To do it, it seems to me this is the year where some lessons are going to have to be learned about stability and function of international systems, in terms of basic requirements of order , symmetry , and harmony . In the ways, and at the levels, that can work for the people and organizations involved. Lessons will have to be learned clearly and explicitly enough so that such systems can be developed - partly by evolution - but with a lot of specific design and crosschecking, as well. People always have to muddle through - but the muddling has to be better informed, about key issues of stability and function - or we're in trouble.

Maybe things are neither as hopeful nor as dangerous as I think. But that's how it looks to me.

I sent a postcard to a leader in November 2001, and I wish some of the specific, personal requests - that don't seem to me to involve much money or inconvenience, would be reconsidered. But maybe I'm wrong asking to talk to someone capable and connected face to face.

I am sure that some patterns of communication need to be improved - so that people can "connect the dots" better than they now do. Collecting the dots better, in ways people can more easily use. Finding ways to make the evidence more ordered, symmetric, and harmonious so that it can be used to find "good solutions." Sometimes organized in several ways.

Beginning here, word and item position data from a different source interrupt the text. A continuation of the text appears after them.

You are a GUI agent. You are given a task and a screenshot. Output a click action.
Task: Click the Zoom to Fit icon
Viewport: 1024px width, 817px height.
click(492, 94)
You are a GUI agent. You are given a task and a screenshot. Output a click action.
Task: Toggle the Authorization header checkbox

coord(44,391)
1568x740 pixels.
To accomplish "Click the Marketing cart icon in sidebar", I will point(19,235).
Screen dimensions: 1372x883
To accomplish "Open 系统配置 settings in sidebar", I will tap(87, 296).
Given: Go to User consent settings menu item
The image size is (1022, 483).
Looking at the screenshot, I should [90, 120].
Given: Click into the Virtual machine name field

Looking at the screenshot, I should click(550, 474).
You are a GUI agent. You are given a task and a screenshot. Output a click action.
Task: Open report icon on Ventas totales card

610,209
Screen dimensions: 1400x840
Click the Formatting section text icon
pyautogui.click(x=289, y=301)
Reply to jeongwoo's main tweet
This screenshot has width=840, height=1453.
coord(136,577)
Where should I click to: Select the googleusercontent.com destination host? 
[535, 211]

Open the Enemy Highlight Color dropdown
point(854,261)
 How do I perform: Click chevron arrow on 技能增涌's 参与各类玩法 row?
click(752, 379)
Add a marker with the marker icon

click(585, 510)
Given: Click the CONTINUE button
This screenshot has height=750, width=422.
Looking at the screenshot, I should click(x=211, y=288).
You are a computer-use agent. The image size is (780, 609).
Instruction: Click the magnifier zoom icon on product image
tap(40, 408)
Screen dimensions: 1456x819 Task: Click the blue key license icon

Just now, I'm really hopeful.

lunarchick - 09:27am Jan 1, 2003 EST (# 7178 of 17697)

If the 'future' can be seen to be fine .... what went wrong with the present?

rshow55 - 10:35am Jan 1, 2003 EST (# 7179 of 17697)
Can we do a better job of finding truth? YES. Click "rshow55" for some things Lchic and I have done and worked for on this thread.

That's a devastingly good question - and I'll think about it while I'm cooking pancakes, and having breakfast.

Before I go, there's one thing that I've found particularly ugly, and boring at some levels, but fascinating in others. People overdo "perfect" solutions. Which become astonishingly (if not perfectly) awful. People get orders and priorities wrong. Sometimes priorities are so wrong that important considerations are even omitted.

And there are a lot of biases that are stereotypical.

At the level of order, symmetry, and harmony - political persuasions also have certain patterns, it seems to me, that go wrong in stereotypical ways.

Conservatives are for order, sometimes to the exclusion of all other considerations - sometimes with too little attention to symmetry and harmony.

Intellectuals, often, are for symmetry - applied to their own arbitrary, capricious, and very diverse senses of order and harmony.

People of the left - of various persuasions, are for harmony - often harmony at all costs - often with no sense at all about necessities for order and symmetry in systems that can possibly work.

You need order, symmetry, and harmony together - - in complex systems they depend on each other - and again and again and again and again there has to be matching - and a question of what works, in the situation as it is.

And here's a pet peeve of mine. People set up exception handling to work well once - in ways that set it up backwards on the first use - so that a lot of systems, at all levels, that people think are set up right, are dead wrong - scattering sign errors all through the logical system. In nuke controls, and some other spots, that one scares me particularly - especially after I found another propogating error in those systems, a while back.

Anyway - - I'm having breakfast. I'll be back. I'm sorry I didn't post a summary yesterday that I hoped to -- I got diverted. Pardon me.